I see my current work as the truth bent to perfection. Set within a meticulously designed world of vanity, beauty, intense color, and abundant pattern, my recent works evoke a carefully crafted stage rather than the happenstance of real life. Echoing fairy tales, Dutch genre paintings of the 17th century, and overly sentimental 19th century literature, these paintings illustrate adolescent girls and young women in scenes that play on romantic notions, such as the peril of curiosity, the potency of beauty, and the inevitable fall of innocence.

Melanie Pankau

Our current culture overloads and bombards our senses with instant information, countless images, and distracting consumable objects. However, what is immediately seen and collected cannot be entirely comprehended. To truly understand our experiences we need time and space to reflect. I paint to counter the experience of a fast-paced, technologically saturated culture.

Erika Olson Gross

This work came from a desire to synthesize my dual roles of artist and mother.

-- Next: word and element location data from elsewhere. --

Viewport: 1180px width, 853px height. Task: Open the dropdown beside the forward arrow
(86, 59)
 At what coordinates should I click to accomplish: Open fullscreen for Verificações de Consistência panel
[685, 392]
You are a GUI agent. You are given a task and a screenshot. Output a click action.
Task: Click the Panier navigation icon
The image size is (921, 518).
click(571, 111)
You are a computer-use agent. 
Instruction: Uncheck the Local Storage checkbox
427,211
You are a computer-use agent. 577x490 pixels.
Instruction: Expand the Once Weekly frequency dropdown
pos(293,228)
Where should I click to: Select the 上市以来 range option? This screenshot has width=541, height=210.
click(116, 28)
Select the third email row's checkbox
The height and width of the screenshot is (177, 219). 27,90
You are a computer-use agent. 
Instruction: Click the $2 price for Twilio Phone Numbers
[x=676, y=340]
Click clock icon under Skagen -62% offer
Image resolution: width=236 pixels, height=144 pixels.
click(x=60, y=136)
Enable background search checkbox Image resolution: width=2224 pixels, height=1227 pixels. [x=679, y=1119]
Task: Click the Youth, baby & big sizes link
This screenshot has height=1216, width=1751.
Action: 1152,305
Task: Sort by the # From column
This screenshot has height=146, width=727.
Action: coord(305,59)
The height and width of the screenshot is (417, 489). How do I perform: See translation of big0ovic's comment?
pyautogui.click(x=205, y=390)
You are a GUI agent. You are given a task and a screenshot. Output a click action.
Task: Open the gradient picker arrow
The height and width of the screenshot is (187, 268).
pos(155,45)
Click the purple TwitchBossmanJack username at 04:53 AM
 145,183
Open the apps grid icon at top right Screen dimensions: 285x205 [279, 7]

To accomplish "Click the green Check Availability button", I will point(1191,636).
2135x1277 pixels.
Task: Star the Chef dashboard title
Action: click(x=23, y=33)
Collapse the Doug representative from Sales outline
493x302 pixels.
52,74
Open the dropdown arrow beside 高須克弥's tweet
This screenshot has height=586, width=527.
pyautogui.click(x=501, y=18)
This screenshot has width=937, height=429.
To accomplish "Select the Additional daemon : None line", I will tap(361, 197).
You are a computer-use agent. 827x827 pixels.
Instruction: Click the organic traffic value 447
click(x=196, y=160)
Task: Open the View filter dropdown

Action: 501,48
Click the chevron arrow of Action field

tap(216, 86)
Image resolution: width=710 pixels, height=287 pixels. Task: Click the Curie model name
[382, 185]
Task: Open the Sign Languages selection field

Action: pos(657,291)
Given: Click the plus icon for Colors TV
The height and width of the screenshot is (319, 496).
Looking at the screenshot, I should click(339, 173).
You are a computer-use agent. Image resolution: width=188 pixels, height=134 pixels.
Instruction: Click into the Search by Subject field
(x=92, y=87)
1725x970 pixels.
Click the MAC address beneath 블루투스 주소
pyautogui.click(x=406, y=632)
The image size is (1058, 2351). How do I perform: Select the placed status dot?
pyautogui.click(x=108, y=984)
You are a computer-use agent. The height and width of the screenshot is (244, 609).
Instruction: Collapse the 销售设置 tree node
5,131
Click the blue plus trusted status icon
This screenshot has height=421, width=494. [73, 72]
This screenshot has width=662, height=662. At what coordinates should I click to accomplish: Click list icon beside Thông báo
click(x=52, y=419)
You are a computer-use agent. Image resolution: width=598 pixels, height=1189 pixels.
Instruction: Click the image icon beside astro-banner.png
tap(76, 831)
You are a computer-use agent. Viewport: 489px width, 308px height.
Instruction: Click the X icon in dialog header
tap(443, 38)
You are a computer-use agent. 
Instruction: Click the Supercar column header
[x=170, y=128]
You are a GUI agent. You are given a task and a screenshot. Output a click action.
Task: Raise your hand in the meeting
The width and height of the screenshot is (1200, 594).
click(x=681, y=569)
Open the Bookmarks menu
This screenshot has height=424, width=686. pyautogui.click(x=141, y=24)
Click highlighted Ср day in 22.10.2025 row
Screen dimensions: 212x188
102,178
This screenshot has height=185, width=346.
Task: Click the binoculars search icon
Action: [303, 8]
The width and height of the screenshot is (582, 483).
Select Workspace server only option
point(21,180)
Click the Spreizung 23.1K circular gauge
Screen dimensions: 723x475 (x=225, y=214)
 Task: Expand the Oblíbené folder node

I collected images and specimens, preserved memories and commemorated family through the act of making drawings. Lovingly detailed graphite renderings of events or objects from our lives share the surface of the paper with flat areas of color and patterns denoting things less concrete but highly emotive: hopes, dreams, expectations, and illusions. The drawings reflect my tender feelings toward my children and my role as their mother, but also more somber aspects of family life like loneliness and anxiety.

Zoe Nelson

I make abstract paintings that are rooted in embodied experience and psychological states. The color is a vehicle for moving between emotive states, and is often vibrant, juicy, and intuitive. Illusionistic holes reveal lower layers of shallow space and sometimes depict contemporary technological processes such as cropping, layering, and arranging. At other times, a hole becomes an eye, or begins to reference bodily or mystical forms of openness and blockage. What is interior and exterior often shifts within a single painting. Together, the paintings reference

Andrew Mazorol

what these paintings present is a haphazard chronicle of a self-making history, a history that has the ability to steal from us as makers, to resent us our intentions, to turn us against each other. it flees, and the responsible course of action appears to be to follow and record as possible. we are situated at a seemingly arbitrary crossroads between opposing forms of disappearance, carried forward as hostages to stories whose meanings remain unclear.